The growing threat from student loans has loomed for years, and it is well known. Two months ago, President Obama signed an executive order that increased the coverage of the PAYE (pay as you earn) program to students who took their last loan in October, 2011 or before. The expansion will take effect next year. The order limits student loan payments to 10% of their income and forgives the remaining student debt after 20 years. He is now pressing Congress to pass Elizabeth Warren’s stalled bill that would allow 25 million graduates to refinance their student loans, but its passage looks unlikely.
Obama is appearing to be proactive in the emerging student debt dilemma, but he is treating the symptoms and not the root cause. Federal student loans began in 1958 with the National Defense Education Act and has since evolved into today’s system. Essentially, student loans are approved without considering the borrower’s creditworthiness. These loans are approved with the best of intentions, but good intentions do not always produce good decisions. This is leading to high risk loans, which may never be repaid, and increasing college education demand.
The high demand is contributing to tuition increases, which historically averages 2.1 times the inflation rate, even though 2014 tuition rate increases are some of the lowest in decades. Many states are combating the rising tuition costs by tying their funding to lower tuition increases.

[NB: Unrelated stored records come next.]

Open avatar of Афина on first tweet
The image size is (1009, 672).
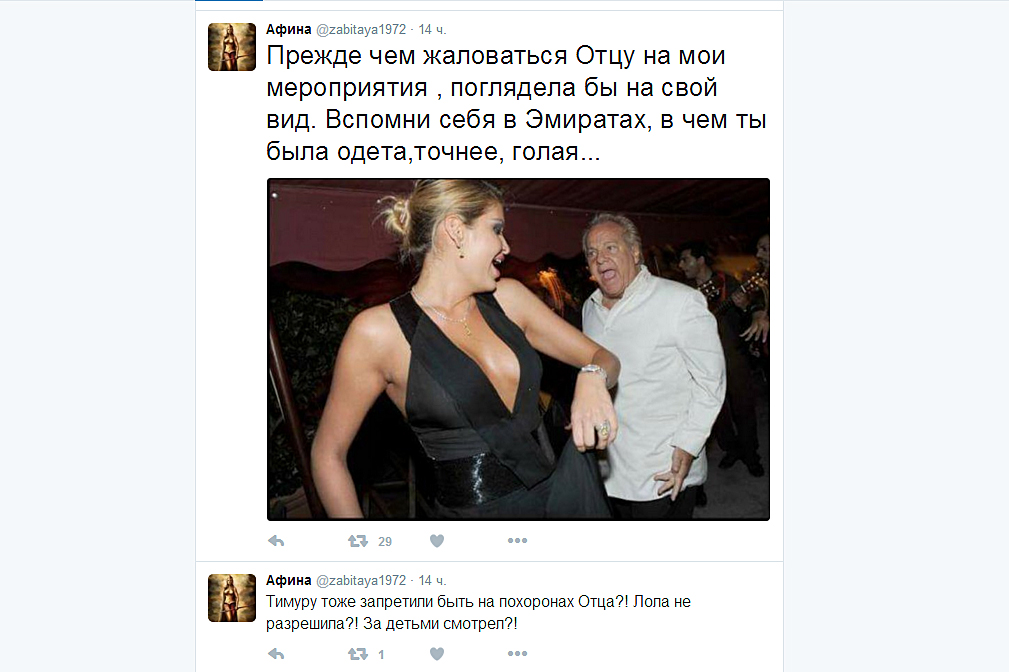click(232, 47)
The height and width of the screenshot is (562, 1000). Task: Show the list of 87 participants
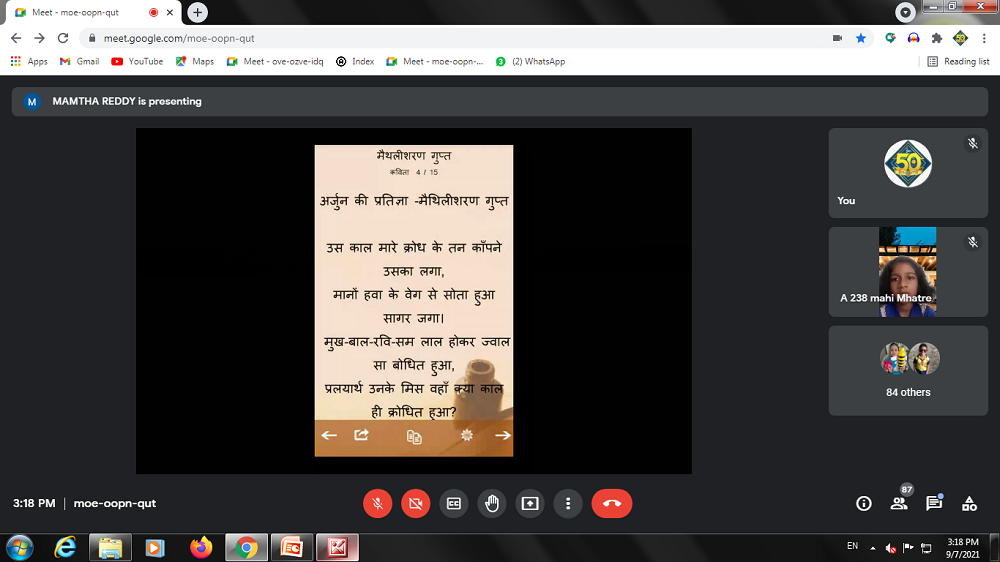click(899, 504)
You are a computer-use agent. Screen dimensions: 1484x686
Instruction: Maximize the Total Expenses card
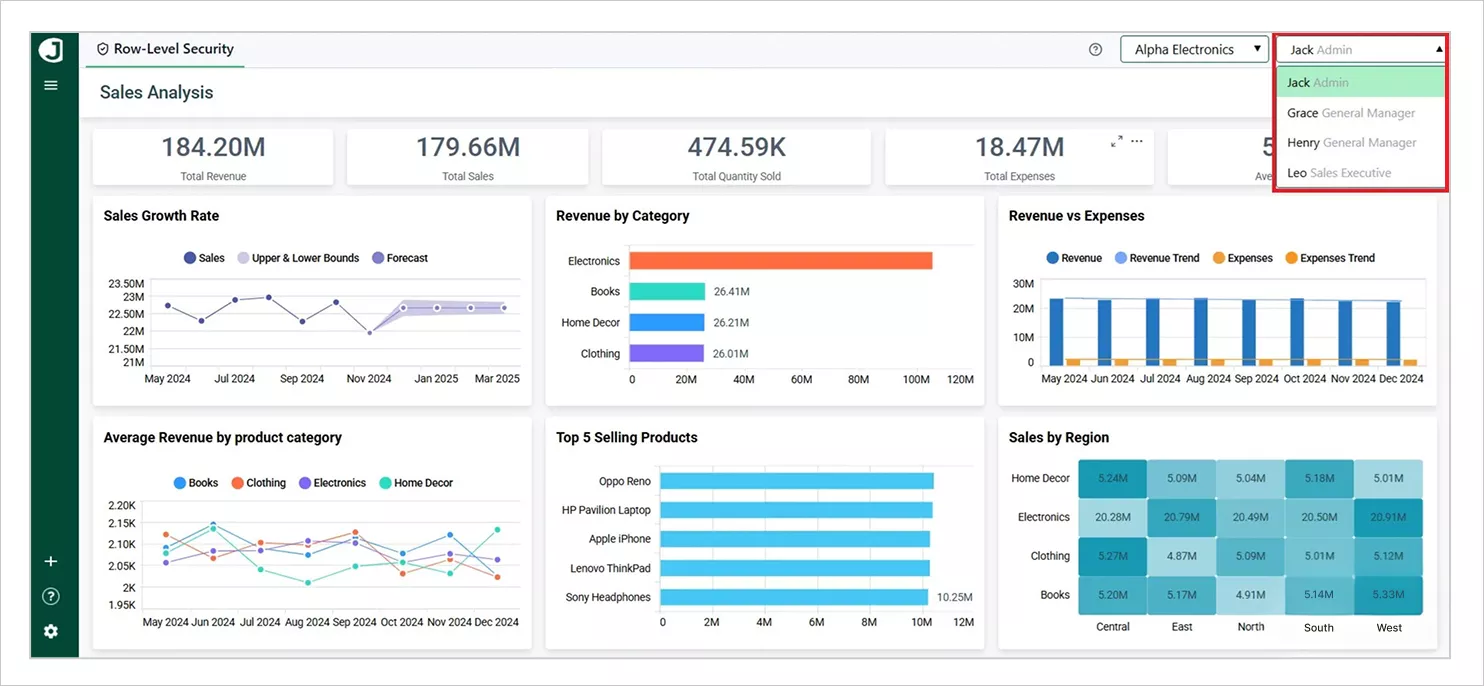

President Obama has stated his desire to do the same with federal funding.
Basically, the government has monopolized the student loan sector, and this control has, in many ways, led to the crisis. The government now controls 80% of the market, and private banking institutions cannot compete with federal student loans. As it stands now, the government has seemingly endless capital to loan, boasts lower interest rates than private institutions, gives deferments and forbearances on loans, and even offers partial loan forgiveness. The government has become too willing to hand out crippling loans that saddle young Americans in debt, and Obama is attempting to making it easier for graduates to avoid full repayment.
Obama was right when he said, “Some higher education is the surest ticket to the middle class.” The median salary of young adults with a four year degree was 57% higher than those with only a high school diploma. More Americans are getting a college education than ever. As of 2012, roughly 1/3 of Americans between the ages of 24 and 30 have a college degree, compared to nearly 25% in 1995. However, a college degree doesn’t guarantee employment or necessarily prepare you to join the workforce. Currently, there are 18 million unemployed or underemployed Americans, and there are one million jobs in the United States that are going unfilled because employers cannot find applicants with the right skill sets.
The federal government is now in the business of making questionable loans using taxpayer seed money and driving private banking institutions out of the student loan market. Many of the issues creating the so-called student debt crisis are directly caused by the government’s virtual monopoly of student loans and its poor corresponding policies combined with a perpetually sour economy. The federal student loan program is in dire need of reform. Instead of just creating a safety net for troubled borrowers, President Obama needs to overhaul the federal student loan system and end the monopoly.